How to complete this task:
What you return should match every record exactly, with the images removed.

Dataset items:
▶

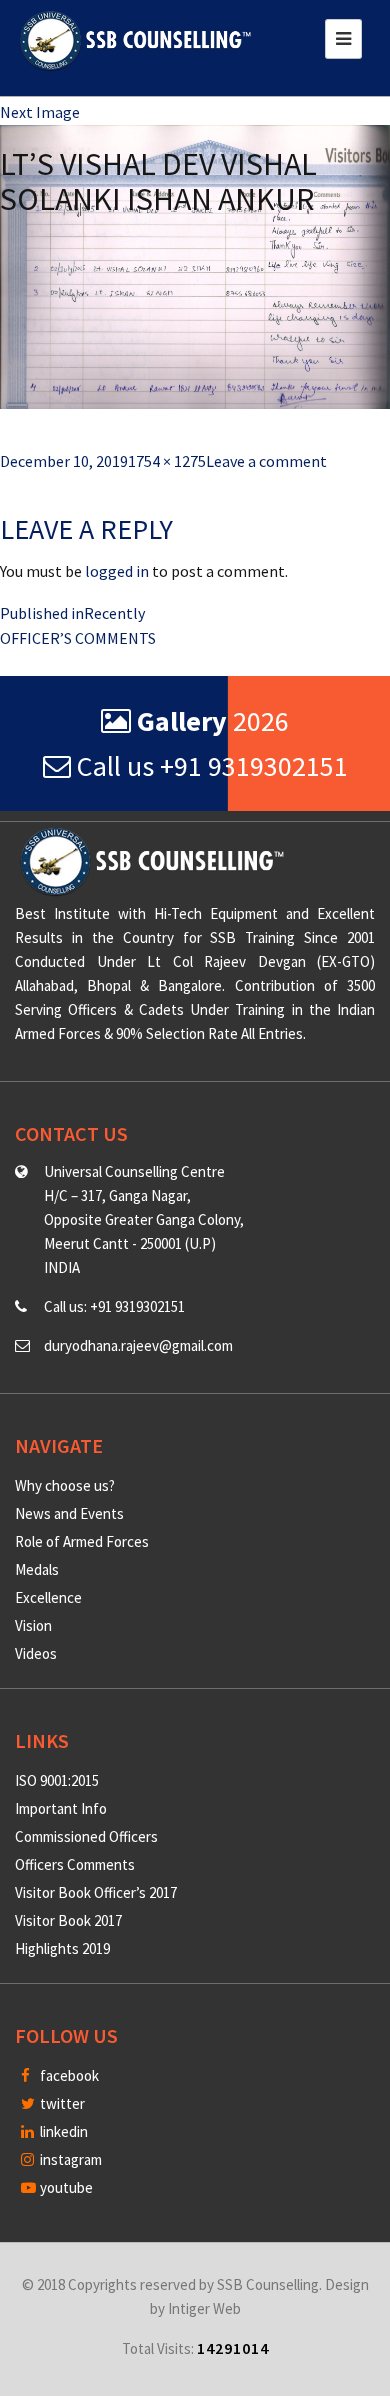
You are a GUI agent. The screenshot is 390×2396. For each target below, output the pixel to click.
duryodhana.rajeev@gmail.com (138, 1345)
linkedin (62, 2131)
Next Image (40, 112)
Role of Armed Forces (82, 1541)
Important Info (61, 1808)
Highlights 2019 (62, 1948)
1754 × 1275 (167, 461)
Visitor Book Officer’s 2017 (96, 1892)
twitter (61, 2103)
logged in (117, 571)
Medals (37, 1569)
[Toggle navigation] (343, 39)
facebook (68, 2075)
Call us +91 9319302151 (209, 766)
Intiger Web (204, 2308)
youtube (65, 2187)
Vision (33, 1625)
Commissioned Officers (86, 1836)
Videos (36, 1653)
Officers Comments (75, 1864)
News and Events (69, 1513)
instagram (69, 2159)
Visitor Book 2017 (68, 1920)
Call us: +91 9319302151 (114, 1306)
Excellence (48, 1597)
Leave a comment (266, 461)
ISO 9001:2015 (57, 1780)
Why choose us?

◀

Answer section:
You are a GUI agent. The screenshot is 390×2396. For each target below, output the pixel to click.
duryodhana.rajeev@gmail.com (138, 1345)
linkedin (62, 2131)
Next Image (40, 112)
Role of Armed Forces (82, 1541)
Important Info (61, 1808)
Highlights 2019 (62, 1948)
1754 × 1275 (167, 461)
Visitor Book Officer’s 2017 (96, 1892)
twitter (61, 2103)
logged in (117, 571)
Medals (37, 1569)
[Toggle navigation] (343, 39)
facebook (68, 2075)
Call us +91 9319302151 (209, 766)
Intiger Web (204, 2308)
youtube (65, 2187)
Vision (33, 1625)
Commissioned Officers (86, 1836)
Videos (36, 1653)
Officers Comments (75, 1864)
News and Events (69, 1513)
instagram (69, 2159)
Visitor Book 2017 (68, 1920)
Call us: +91 9319302151 (114, 1306)
Excellence (48, 1597)
Leave a comment (266, 461)
ISO 9001:2015 (57, 1780)
Why choose us?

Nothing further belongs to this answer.